Review: Buzzcocks at Belly Up Aspen |

Review: Buzzcocks at Belly Up Aspen

The Buzzcocks at Belly Up Aspen on June 1.
Andrew Travers/The Aspen Times |

Punk rock doesn’t mellow with age. Or at least the punk rock pioneers the Buzzcocks haven’t.

Nearly 40 years to the day after their world culture-shaking first gig with the Sex Pistols at Free Trade Hall in Manchester, England, in 1976, the Brit-punk pioneers tore through a brain-rattling assault of a one-hour set at Belly Up Aspen last week.

There was no banter and no B.S. as the four-piece — led by original members Steve Diggle (guitar) and Pete Shelley (guitar/vocals) — tore through a career-spanning show to a reverent crowd.

With the amps turned up to 11 and Shelley’s guitar aggressively distorted, the band played loud and fast — sending some running for earplugs and leaving this reviewer with ears ringing for a day. But permanent hearing loss never sounded so good. You know it’s a real rock show at Belly Up when the bass’s vibration shakes loose a stray piece or two of confetti from the rafters — which happened here about halfway through the show during a rendition of “Why She’s a Girl From the Chainstore.”

In the old-school punk rock fashion, the Buzzcocks ripped through song after successive song, simply saying the name of the next one on the set list without taking time for more than a breath or two.

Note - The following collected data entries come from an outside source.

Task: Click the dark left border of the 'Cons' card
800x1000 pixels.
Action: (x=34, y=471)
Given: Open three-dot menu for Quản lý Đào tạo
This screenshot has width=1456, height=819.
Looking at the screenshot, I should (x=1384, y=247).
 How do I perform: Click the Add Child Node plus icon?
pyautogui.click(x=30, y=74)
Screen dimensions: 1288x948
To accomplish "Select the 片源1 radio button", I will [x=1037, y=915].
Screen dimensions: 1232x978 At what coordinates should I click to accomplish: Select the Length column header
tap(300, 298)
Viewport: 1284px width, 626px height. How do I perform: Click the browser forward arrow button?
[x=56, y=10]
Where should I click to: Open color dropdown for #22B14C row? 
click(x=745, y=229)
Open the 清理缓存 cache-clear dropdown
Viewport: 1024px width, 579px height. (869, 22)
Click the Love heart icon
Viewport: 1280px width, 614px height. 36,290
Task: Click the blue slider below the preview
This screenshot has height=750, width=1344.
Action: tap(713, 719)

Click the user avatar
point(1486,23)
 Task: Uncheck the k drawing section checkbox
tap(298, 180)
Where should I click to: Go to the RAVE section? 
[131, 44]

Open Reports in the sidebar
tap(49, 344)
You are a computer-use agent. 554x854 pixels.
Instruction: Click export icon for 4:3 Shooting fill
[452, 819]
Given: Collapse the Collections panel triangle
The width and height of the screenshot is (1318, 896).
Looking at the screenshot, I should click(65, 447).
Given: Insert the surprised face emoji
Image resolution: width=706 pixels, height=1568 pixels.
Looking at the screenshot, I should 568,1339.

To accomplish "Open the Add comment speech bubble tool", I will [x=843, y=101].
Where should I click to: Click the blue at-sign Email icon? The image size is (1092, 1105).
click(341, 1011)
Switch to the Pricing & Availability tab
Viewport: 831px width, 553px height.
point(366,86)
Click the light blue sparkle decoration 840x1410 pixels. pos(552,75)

Their newer material — including a slew of songs from 2014’s “The Way” — fit in comfortably next to the classic tracks from as far back as 1979’s “Singles Going Steady.”

This was the rare group of old guys on stage whose new stuff didn’t send fans wandering off to the bar, but kept them with most of the crowd on the dance floor, where there was pogo-ing aplenty and some friendly moshing, but little of the chaos associated with the band’s early days.

The new track “People are Strange Machines” was a high point of the proper set, along with “Morning After” and “Autonomy.” For the crowd-pleasing, singalong-friendly encore, Shelley swapped guitars and offered a cleaner, clearer sound as the band ran through faithful but full-throated renditions of its best-known songs: “What Do I Get,” “Orgasm Addict,” “Ever Fallen in Love” and “Harmony in My Head.” With that, and a simple “Thank you very much,” they walked off stage to the gritty warble of feedback.